1981'in En İyi 12 Filmi

1981 sinema için harika bir yıldı. Yıl, görkemli klasiklerde ruhlarını geçmişle buluştururken yeni ve yenilikçi konseptlere tanık oldu. John Carpenter ileri atılırken, Wolfgang Petersen Alman savaşının duygularını uyandırmak için zamanda geriye doğru çevirdi. Steven Spielberg harika bir aksiyon filmi hazırlarken, Lawrence Kasdan heyecan verici bir hikaye yarattı.

1981 yılı için filmin kendisini engelleyen temaları, temsili ve oyunculuğu hesaba kattım. Bazıları film yapım sanatını yenilerken, diğerleri ölmekte olan türleri yeniden icat etti. İşte 1981'in en iyi filmlerinin listesi.

12. Londra'da Bir Amerikan Kurt Adam (1981)

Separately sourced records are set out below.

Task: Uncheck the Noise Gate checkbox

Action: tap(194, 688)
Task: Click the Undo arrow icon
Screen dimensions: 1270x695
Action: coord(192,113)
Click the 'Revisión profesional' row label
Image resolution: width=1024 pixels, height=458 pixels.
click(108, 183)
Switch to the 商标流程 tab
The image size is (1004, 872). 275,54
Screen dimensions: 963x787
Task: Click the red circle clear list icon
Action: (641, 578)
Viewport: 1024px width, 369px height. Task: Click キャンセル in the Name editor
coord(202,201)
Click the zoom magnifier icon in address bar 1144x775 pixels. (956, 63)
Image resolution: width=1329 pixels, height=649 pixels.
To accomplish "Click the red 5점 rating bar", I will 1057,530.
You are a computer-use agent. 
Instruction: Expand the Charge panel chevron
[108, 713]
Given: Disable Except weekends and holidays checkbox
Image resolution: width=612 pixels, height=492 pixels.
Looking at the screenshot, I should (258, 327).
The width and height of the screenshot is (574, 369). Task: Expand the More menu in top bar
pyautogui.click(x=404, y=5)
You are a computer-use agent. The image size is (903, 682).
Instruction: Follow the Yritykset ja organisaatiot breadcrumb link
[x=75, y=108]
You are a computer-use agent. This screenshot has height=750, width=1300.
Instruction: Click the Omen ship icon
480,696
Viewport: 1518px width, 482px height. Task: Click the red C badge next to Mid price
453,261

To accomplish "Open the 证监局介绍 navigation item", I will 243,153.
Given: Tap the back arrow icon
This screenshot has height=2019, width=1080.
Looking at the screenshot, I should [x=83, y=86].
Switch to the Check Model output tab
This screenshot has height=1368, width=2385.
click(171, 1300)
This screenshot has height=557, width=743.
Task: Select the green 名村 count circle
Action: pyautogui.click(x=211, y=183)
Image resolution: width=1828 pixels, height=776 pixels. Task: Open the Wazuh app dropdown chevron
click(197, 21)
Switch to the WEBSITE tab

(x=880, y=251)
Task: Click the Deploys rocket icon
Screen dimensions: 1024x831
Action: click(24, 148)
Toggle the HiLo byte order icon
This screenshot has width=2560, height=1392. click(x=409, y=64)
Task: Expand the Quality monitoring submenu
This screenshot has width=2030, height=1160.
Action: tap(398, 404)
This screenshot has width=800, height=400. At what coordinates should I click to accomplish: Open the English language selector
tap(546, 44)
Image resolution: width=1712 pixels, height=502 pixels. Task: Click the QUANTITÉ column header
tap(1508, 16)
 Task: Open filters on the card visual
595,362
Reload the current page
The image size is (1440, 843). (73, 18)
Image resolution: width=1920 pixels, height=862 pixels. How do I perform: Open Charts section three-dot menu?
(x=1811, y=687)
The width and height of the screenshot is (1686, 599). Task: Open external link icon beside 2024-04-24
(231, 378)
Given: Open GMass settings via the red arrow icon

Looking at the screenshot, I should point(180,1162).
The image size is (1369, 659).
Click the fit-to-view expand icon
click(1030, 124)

Bir korku komedisi, 'Londra'daki Amerikan Kurt Adam', iki Amerikalı üniversite öğrencisi hakkındadır. David Kessler, David Naughton tarafından yazılmıştır ve Jack Goodman, İngiltere'de sırt çantalı bir tatilde bir kurt adam tarafından saldırıya uğrayan Griffin Dunne tarafından yazılmıştır. Yerlilerden hiçbiri yaratığın varlığını kabul etmediğinde işler endişe verici bir şekilde bulanıklaşır. Korku meraklıları arasında bir kült klasiği olan bu 1981 filmi, komedi ve korku türünü iç içe geçiren övgüye değer özel efektler kullandı. 1981'in yüksek profilli korku filmlerinin bir parçası olarak beklentiler oldukça yüksekti. Bu türün en yenilikçi filmlerinden biri olan 'Londra'da Bir Amerikan Kurt Adam', içten gelen korkuyu gıdıklayan komedi ile parlak bir şekilde resmetti ve o zamandan beri en sevilen korku komedilerinden biri haline geldi.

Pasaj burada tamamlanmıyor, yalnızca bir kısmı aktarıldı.